Ora che le misurazioni sono state ripetute, non può che giungere la conferma di quel che le sensazioni già esprimevano con chiarezza: i numeri del fenomeno Facebook non accennano a diminuire. Il sito, peraltro, dimostra piena salute anche negli States, ove la crescita è ostacolata da social network rivali già consolidati nel tempo e dove il livello di crescita del sistema potrebbe suggerire la possibilità per cui il comparto del networking possa già essere giunto ad un punto avanzato di maturazione. Il trend, invece, non accenna a rallentare ed a farne le spese è ancora una volta MySpace.

Nel mese di Settembre Facebook ha totalizzato qualcosa come il 58.59% delle visite dell’intero comparto “social network”. La crescita è di oltre il 3% rispetto al mese di Agosto e di ben il 194% rispetto ad un anno fa. Nel giro di 12 mesi, insomma, il sito ha triplicato le visite lasciando agli altri solo le briciole. Twitter è in quarta posizione, ma la crescita è strabiliante: +1170%, pur raggiungendo soltanto l’1.84% delle visite totali. Anche Tagged, in terza piazza, ne esce con un +47% che porta il sito al 2.38% delle visite complessive del comparto.

La fotografia più mesta dell’intero quadro statistico Experian Hitwise è quella dedicata a MySpace.
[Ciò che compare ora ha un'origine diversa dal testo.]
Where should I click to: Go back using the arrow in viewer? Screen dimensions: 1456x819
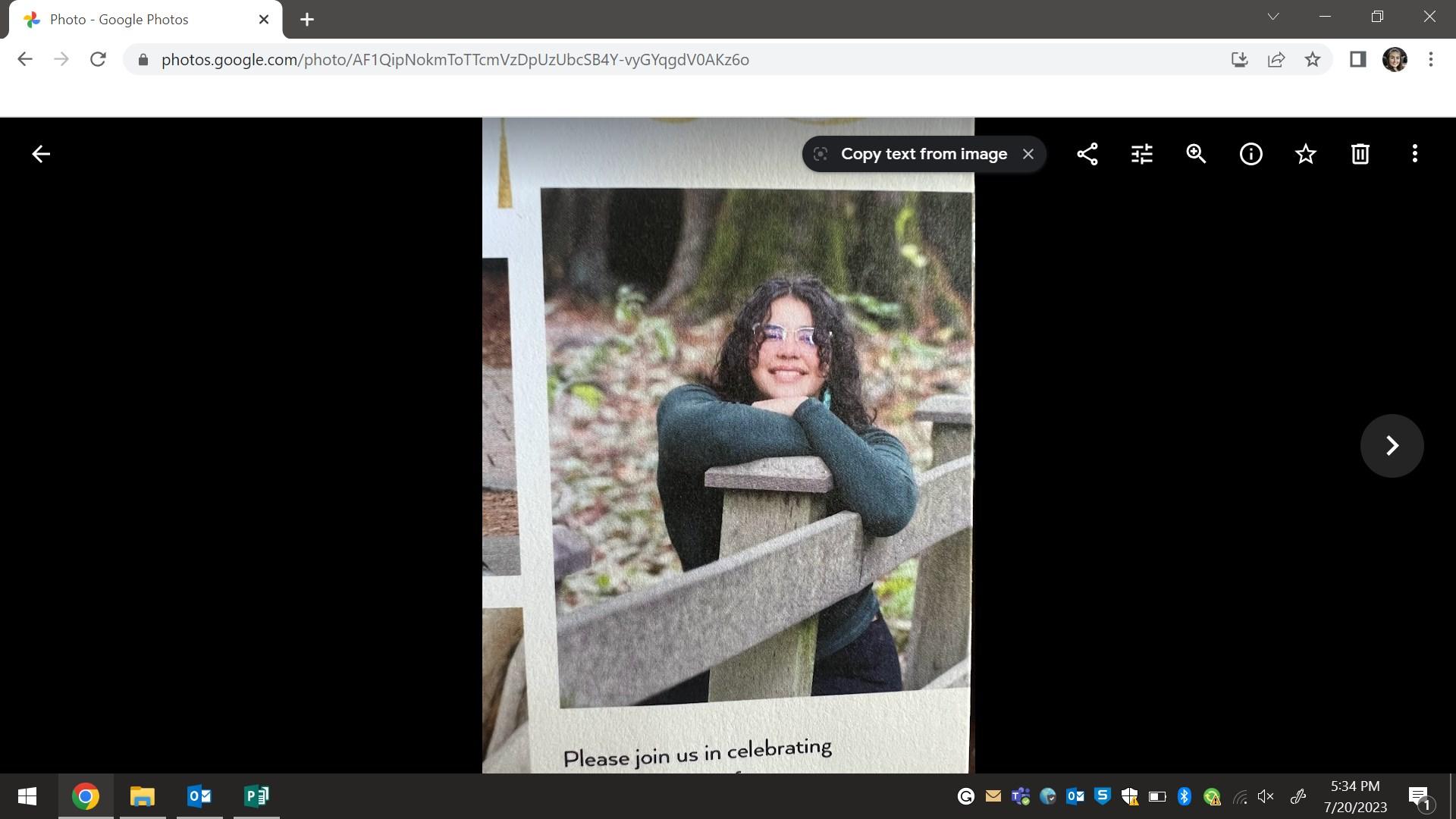click(x=41, y=154)
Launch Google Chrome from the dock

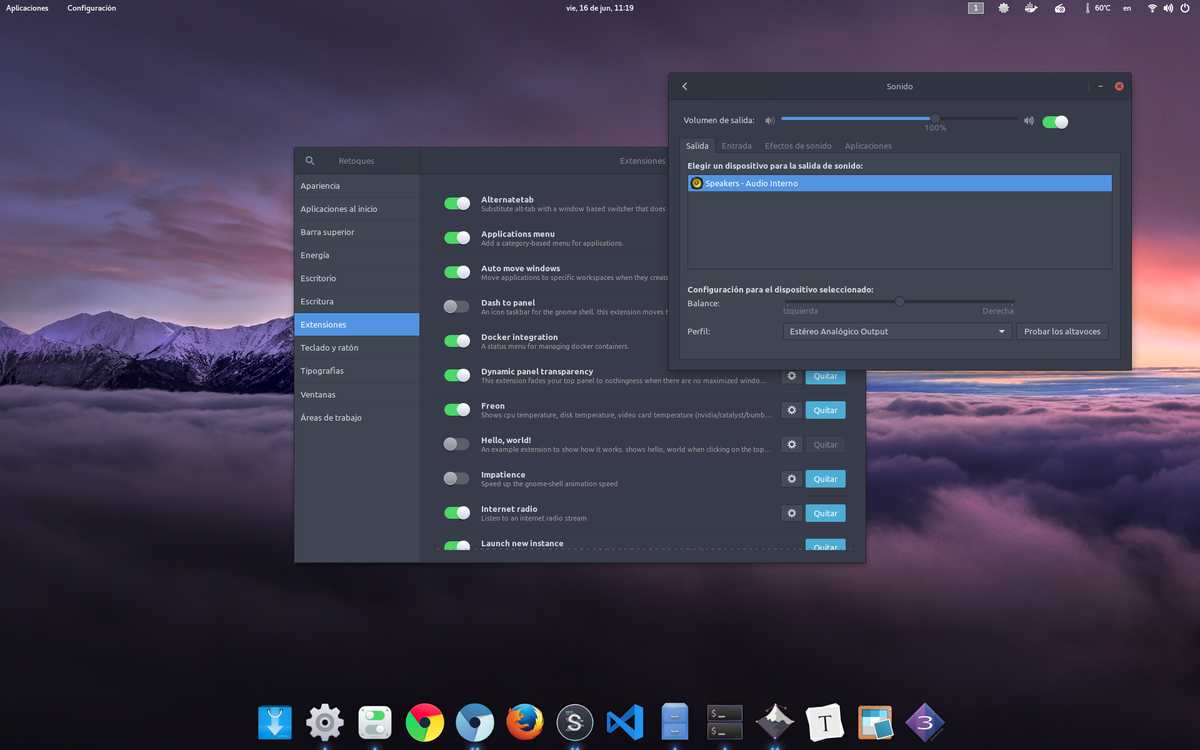(424, 722)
Il social network di proprietà di Rupert Murdoch, infatti, occupa la seconda piazza grazie ad un 30.26% di visite ereditate dagli antichi splendori del network, ma il calo è vistoso: -3% circa nell’ultimo mese, -55% nell’ultimo anno. Murdoch, in verità, aveva visto lungo il giorno in cui decise di investire su MySpace: qualche centinaio di milioni di dollari furono sufficienti per accaparrarsi il leader del settore e per vari mesi non servirono ulteriori investimenti: il network restituiva resultati e Murdoch si faceva vanto della propria iniziativa di acquisto.

Il tempo però è stato giudice: quando la massa degli utenti ha spostato la propria inerzia verso Facebook, non c’è stato nulla da fare: il network di Mark Zuckerberg si è gonfiato a dismisura, mentre MySpace è caduto sotto il peso di una community sempre meno popolosa ed una struttura del sito sempre più zoppicante. I numeri odierni, peraltro, non fanno che fotografare una situazione cronica di cui il gruppo News Corp. ha già preso atto nel momento in cui ha dato il via all’ultima tornata di licenziamenti necessaria per la salvaguardia dei bilanci. Alla luce dei fatti non sembra nemmeno esserci particolare desiderio di rivalsa: Murdoch (non a caso anche soprannominato “lo squalo”) sta esprimendo la propria verve altrove, e sui social network non si pronuncia ormai da tempo.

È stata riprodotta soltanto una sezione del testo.